O bairro já era assim no início dos anos 2000, mas o mercado imobiliário era menor, menos maduro, e os compradores com maior poder aquisitivo buscavam localizações "consagradas", como Lourdes e Santo Agostinho. Parte do público iniciava o êxodo para o Belvedere, mas o Anchieta já despertava interesse, e ganhava atenção crescente.

Um imóvel de alto padrão no bairro Anchieta custava, no início dos anos 2000, algo como R$1.650,00/m2. Não era uma pechincha e, embora menos caro que Lourdes e Santo Agostinho (na faixa entre R$2.000,00 a R$2.500,00/m2), já era mais caro que o Belvedere (faixa entre R$1.000,00 e R$1.400,00/m2).

 

Para que um imóvel pudesse ser produzido e vendido nessa faixa de preço (R$1.650,00/m²), o custo de construção de cada m² não podia superar a casa dos R$800,00/M². E não superava mesmo, tanto é que o Custo Unitário Básico (CUB) para Minas Gerais oscilou entre R$408,92 em 2000 a R$474,00 em 2002).

O CUB, para quem não está familiarizado, cobre os custos básicos de uma obra, mas deixa de fora fundações, contenções, elevadores, revestimentos especiais, acabamentos melhores e mais uma série de itens que qualquer prédio na zona sul de Belo Horizonte (MG) incorpora. O normal é, numa estimativa rasteira, dobrar o valor do CUB para estimar o custo de construção. Assim, entre os anos 2000 e 2002, os custos de construção de alto padrão devem ter ficado na faixa entre R$800,00 e R$950,00/m²).

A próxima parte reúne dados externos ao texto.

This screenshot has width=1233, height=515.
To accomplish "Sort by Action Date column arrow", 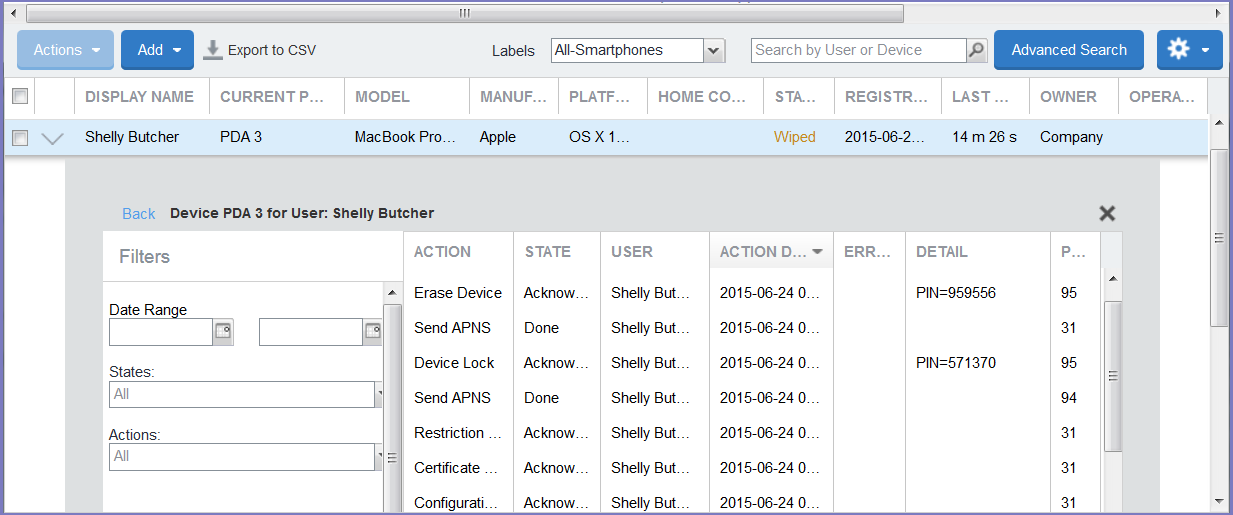I will point(818,252).
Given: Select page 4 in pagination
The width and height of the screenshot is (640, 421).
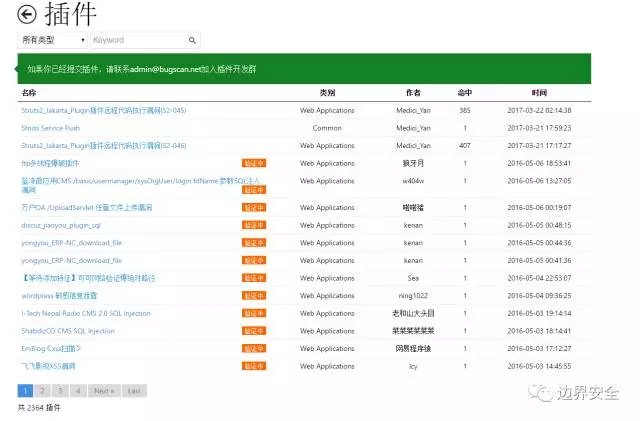Looking at the screenshot, I should [x=78, y=391].
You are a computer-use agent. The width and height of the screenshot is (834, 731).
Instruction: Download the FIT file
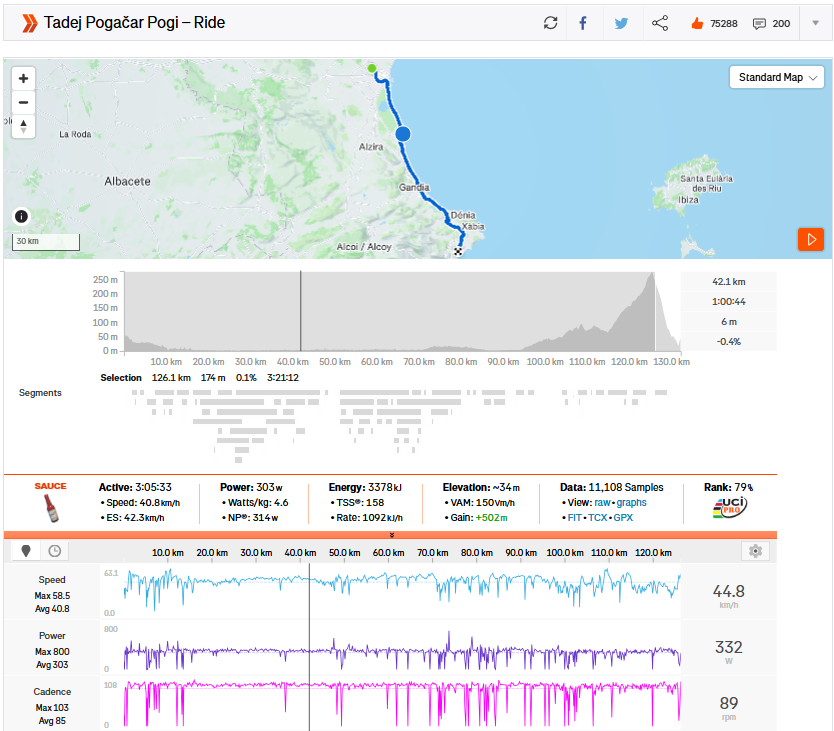coord(575,518)
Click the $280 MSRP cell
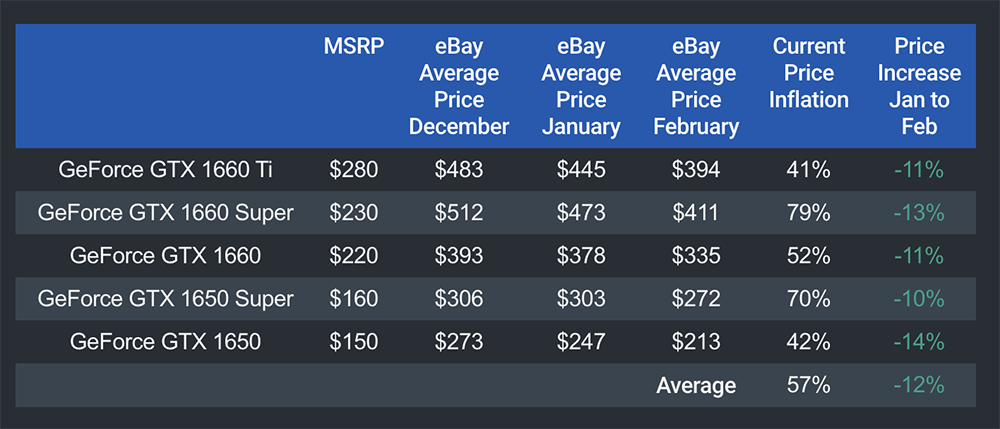1000x429 pixels. pyautogui.click(x=354, y=170)
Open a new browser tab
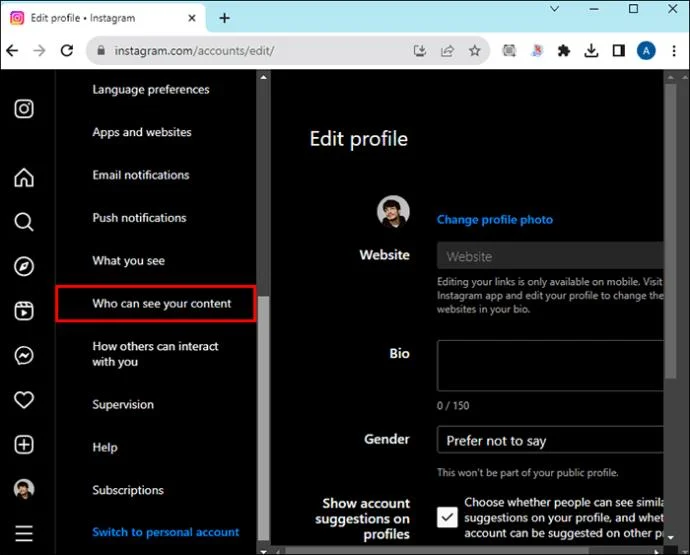 (x=224, y=18)
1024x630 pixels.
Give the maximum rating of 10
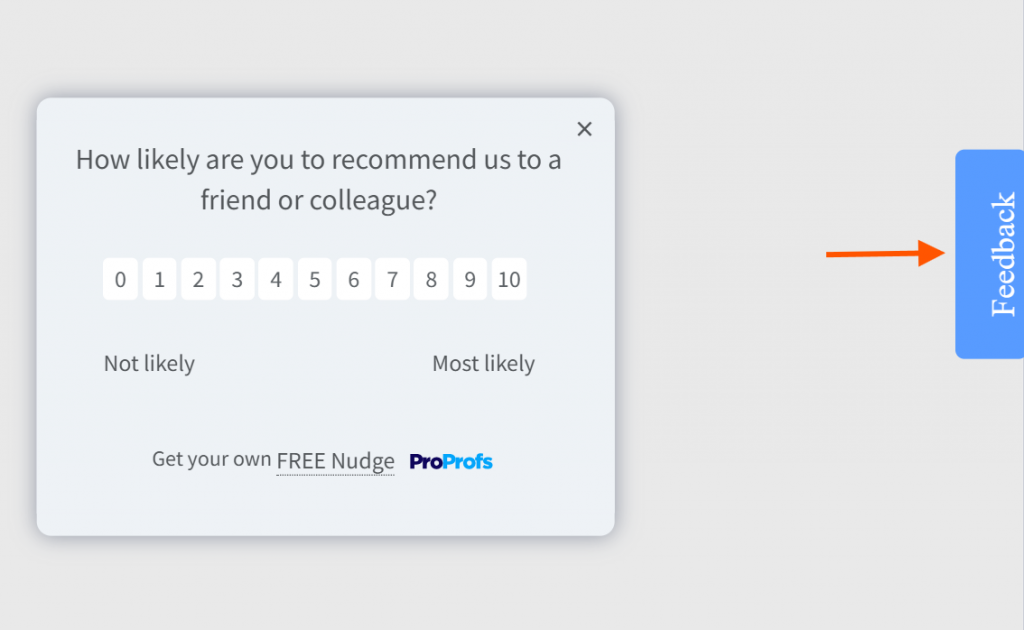[509, 279]
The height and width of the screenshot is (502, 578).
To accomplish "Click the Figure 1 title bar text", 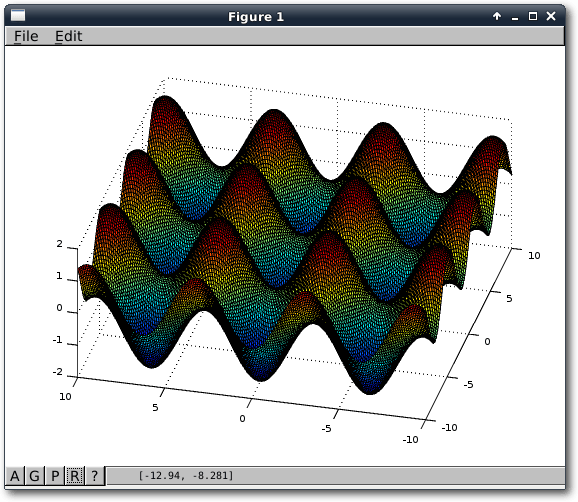I will pos(256,17).
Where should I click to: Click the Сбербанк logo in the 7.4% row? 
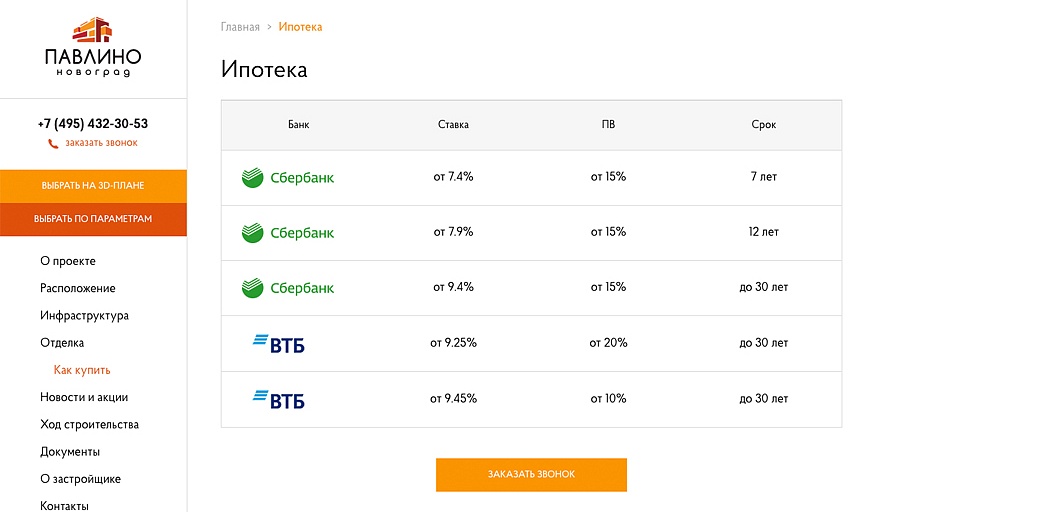[x=288, y=178]
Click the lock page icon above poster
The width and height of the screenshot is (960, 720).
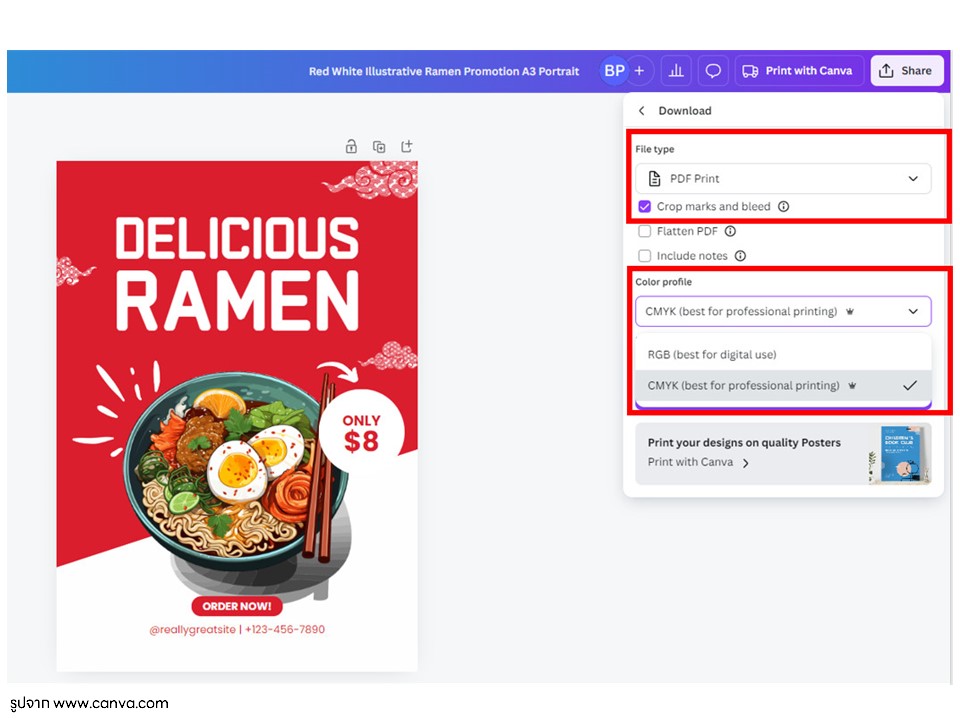coord(351,146)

E a diferença entre esse custo de obra e o valor de venda? Fica com o terreno (a fração ideal do terreno que incide sobre cada unidade), o marketing, a publicidade, comissões pelas vendas, projetos, consultorias, pessoal próprio e terceirizado, custo fixo da empresa, cartório, taxas e, finalmente, impostos. O resultado? Só depois disso tudo, e de vários anos.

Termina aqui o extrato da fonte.